Accordingly, we must still consider the Pagerank important because it is the only part of the algorithm which we know and we know how to raise it. This is for all those who thought they no longer served the Pagerank for positioning in search engines.

Mystified by 'the google" (4, Interesting)

gary_7vn (1193821) | more than 6 years ago | (#23527534)

I have a terrible admission to make. I, among other things, design websites. Yet, when I search for me on the google, I don't come up. I use relevant terms that are all over my site, and in the metadata (although I understand they don't really matter anymore), yet my own personal site does not come up, even though the url has been up and running for 8 years. The final straw was when I did a search for web design, Ottawa, and a newly opened competitor (just around the corner actually) came up on the second page. I spent the last couple of days researching this (again) and I seem to be meeting all of googles requirements. I have never used a sleazy SEO company, my content is consistent and legal. What's up with that?

Re:Mystified by 'the google" (0)

Anonymous Coward | more than 6 years ago | (#23527676)

It's a conspiracy!! Google secretly hates you.

Re:Mystified by 'the google" (0)

Anonymous Coward | more than 6 years ago | (#23527908)

Maybe you are incompetent

Re:Mystified by 'the google" (1)

gary_7vn (1193821) | more than 6 years ago | (#23537873)

Yes, I know that, but why doesn't my site come up on Google? Oh, sorry I thought you said "incontinent".

Re:Mystified by 'the google" (0)

Anonymous Coward | more than 6 years ago | (#23528026)

That does sound a bit strange as usually, after such a long time, even non SEO-optimised sites show up in the results. Maybe you're looking for very competitive key words, in which case you will need to make a bit more effort to show up in the results.

The key to doing well in Google is very simple though - good content. You can help things by using correct HTML and CSS to mark it up in a way that makes it easier for Google to understand, but if you have some good, solid content that isn't brimming with keyword stuffing and marketing-speak, you shouldn't need any fancy blackhat SEO tricks to show up in the results.

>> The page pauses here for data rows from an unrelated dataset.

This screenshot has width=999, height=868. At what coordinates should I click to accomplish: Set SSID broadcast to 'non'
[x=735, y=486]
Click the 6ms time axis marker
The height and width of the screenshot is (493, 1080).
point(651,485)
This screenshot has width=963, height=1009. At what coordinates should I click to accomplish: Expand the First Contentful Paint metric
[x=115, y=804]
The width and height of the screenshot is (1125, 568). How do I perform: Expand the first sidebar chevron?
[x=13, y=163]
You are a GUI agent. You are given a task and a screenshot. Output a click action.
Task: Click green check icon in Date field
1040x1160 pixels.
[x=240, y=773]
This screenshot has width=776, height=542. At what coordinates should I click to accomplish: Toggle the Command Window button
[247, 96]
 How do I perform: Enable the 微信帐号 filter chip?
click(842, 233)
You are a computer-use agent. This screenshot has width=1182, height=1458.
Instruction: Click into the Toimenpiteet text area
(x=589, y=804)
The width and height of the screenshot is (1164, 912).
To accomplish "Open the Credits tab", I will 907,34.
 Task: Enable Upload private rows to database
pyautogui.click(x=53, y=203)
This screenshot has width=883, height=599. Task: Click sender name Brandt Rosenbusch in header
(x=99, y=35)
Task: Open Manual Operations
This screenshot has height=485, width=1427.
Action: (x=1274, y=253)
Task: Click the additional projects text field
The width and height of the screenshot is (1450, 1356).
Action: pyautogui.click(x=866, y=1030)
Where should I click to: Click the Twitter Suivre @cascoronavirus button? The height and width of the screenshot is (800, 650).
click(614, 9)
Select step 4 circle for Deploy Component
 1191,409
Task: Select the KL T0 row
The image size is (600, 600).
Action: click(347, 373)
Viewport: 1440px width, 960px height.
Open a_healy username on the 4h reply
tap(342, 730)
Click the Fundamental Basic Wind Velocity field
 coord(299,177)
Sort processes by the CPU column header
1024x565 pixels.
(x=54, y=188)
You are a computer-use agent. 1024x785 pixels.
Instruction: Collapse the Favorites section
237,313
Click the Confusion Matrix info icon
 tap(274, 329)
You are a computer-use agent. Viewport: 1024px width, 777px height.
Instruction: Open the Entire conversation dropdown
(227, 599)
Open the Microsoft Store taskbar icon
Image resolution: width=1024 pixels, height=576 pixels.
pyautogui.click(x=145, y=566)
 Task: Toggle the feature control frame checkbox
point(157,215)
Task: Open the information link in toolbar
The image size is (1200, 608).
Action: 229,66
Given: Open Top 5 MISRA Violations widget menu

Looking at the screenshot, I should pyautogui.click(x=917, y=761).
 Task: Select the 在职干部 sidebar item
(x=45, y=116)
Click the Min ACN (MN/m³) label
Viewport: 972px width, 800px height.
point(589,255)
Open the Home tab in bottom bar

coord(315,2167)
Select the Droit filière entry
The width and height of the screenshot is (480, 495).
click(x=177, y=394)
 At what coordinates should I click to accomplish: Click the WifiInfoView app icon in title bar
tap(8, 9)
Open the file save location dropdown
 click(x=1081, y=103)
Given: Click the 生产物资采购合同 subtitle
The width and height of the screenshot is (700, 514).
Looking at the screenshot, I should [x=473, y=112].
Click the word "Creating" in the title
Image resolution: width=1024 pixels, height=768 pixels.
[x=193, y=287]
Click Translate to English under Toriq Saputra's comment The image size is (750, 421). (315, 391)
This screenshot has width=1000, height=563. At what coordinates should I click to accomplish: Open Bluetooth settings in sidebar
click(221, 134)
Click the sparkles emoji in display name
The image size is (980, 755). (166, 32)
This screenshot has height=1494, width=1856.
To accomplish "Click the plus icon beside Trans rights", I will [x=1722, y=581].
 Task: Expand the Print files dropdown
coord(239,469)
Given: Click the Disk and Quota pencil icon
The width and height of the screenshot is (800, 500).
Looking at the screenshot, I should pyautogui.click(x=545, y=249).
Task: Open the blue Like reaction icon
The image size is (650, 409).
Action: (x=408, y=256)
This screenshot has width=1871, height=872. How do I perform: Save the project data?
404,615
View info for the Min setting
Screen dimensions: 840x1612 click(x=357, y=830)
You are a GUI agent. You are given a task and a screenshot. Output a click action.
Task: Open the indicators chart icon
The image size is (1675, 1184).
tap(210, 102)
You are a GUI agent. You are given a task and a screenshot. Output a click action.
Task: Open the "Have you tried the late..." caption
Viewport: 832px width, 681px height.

Without seeing the site, it's impossible to say anything more useful, but I just thought I'd add this to counterbalance the other idiotic replies you received!

Re:Mystified by 'the google" (1)

gary_7vn (1193821) | more than 6 years ago | (#23537937)

Thank you very much and to all the others that offered help, it really is a serious problem for me. Most of my work is still obtained the old fashioned way, word of mouth, cold calls, et al, but it would be nice if once in a while I got some calls from people who had found the site. www.eyestir.com

Re:Mystified by 'the google" (1)

Nirvelli (851945) | more than 6 years ago | (#23529130)

Do you host your own site?
If not, maybe your host has their robots.txt set to block searching?

Re:Mystified by 'the google" (1)

gary_7vn (1193821) | more than 6 years ago | (#23537855)

No, my site is hosted by blacksun.ca, other sites that I have done come up on a keyword search just fine, that is part of the reason why I am mystified. Or googled or something like that. Thanks for the suggestion!

Re:Mystified by 'the google" (1)

r0b!n (1009159) | more than 6 years ago | (#23530794)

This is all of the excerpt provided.